Hayatın birçok alanına dair politikalar oluşturulmalı bölgede…
Ekonomi ve sosyal hayat “teşvik” edilmeli.
Yeşertmek lazım ki umudu…
Boy atabilsin yaşam.
(Ekonomik ve sosyal açıdan geride kalan başta Doğu ve Güneydoğu olmak üzere farklı bölgelerdeki illeri devletimiz en yüksek “teşvik paketleri” ile destekliyor…
Birçok alanda bu illerin aldığı teşvik paketlerini diğer illerin alamaması, bu bölgelerde ekonomik ve sosyal hayatın çehresini her geçen gün artırıyor.

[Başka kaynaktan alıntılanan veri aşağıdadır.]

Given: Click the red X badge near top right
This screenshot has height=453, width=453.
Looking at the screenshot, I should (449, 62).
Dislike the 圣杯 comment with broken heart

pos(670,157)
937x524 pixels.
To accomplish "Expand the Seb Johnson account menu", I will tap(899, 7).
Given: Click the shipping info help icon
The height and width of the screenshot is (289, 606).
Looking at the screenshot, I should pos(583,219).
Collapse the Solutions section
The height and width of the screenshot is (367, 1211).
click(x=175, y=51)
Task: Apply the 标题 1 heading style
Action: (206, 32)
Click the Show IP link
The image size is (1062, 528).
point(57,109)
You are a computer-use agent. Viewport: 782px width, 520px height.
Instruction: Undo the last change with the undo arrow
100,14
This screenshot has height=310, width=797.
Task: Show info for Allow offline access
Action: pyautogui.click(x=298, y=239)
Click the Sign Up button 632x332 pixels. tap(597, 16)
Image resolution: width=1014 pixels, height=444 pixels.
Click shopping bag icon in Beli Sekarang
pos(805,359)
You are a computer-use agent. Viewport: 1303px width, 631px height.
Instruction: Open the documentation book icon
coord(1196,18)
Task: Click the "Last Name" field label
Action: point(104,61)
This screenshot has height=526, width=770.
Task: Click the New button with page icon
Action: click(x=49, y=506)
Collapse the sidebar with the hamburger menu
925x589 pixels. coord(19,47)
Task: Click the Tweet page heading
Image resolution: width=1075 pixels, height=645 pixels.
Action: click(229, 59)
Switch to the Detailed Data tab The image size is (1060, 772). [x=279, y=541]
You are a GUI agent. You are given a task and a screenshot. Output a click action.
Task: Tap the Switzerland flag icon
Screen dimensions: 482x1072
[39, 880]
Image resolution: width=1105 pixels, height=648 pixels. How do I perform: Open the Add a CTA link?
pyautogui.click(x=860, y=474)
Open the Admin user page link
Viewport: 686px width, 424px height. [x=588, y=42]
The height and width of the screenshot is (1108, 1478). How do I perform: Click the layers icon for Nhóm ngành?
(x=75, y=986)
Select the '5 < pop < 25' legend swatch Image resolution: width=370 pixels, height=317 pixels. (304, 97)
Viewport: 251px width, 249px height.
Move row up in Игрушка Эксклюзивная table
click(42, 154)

Örneğin sadece 2020 yılı başından bugüne kadar bu bölgelere özel sektörce gerçekleştirilen sanayi yatırımları 3 milyar TL’ye yaklaştı…
Göç veren bölgeler, göç almaya başladı.
Özel sektör Batı’dan Doğu’ya kayıyor…
Hareketliliğin önümüzdeki süreçte daha da hızlanacağına dair emareler fazlasıyla mevcut.
Söz konusu illerdeki teşvik paketleri hayatın her alanına nüfuz eden ölçekte olduğu için toplumsal kalkınma tüm ayaklarıyla yükseliyor…
Sel felaketi yaşayan ilçelerimiz başta olmak üzere ilimizde de bu yönde “teşvik paketleri” elzem.)
Not: Kaymakamlık binası yapıyoruz çok katlı…
Asansör “arızalı”.
Vatandaş haklı olarak soruyor boya badana tadilatından önce asansörün neden tamir edilmediğini, duvarların güzelliği engelli insanları yahut yaşlı insanları üst katlara taşımıyor…
Üstelik üst katlara “tapu” misali yoğun vatandaş işleri konulmuş.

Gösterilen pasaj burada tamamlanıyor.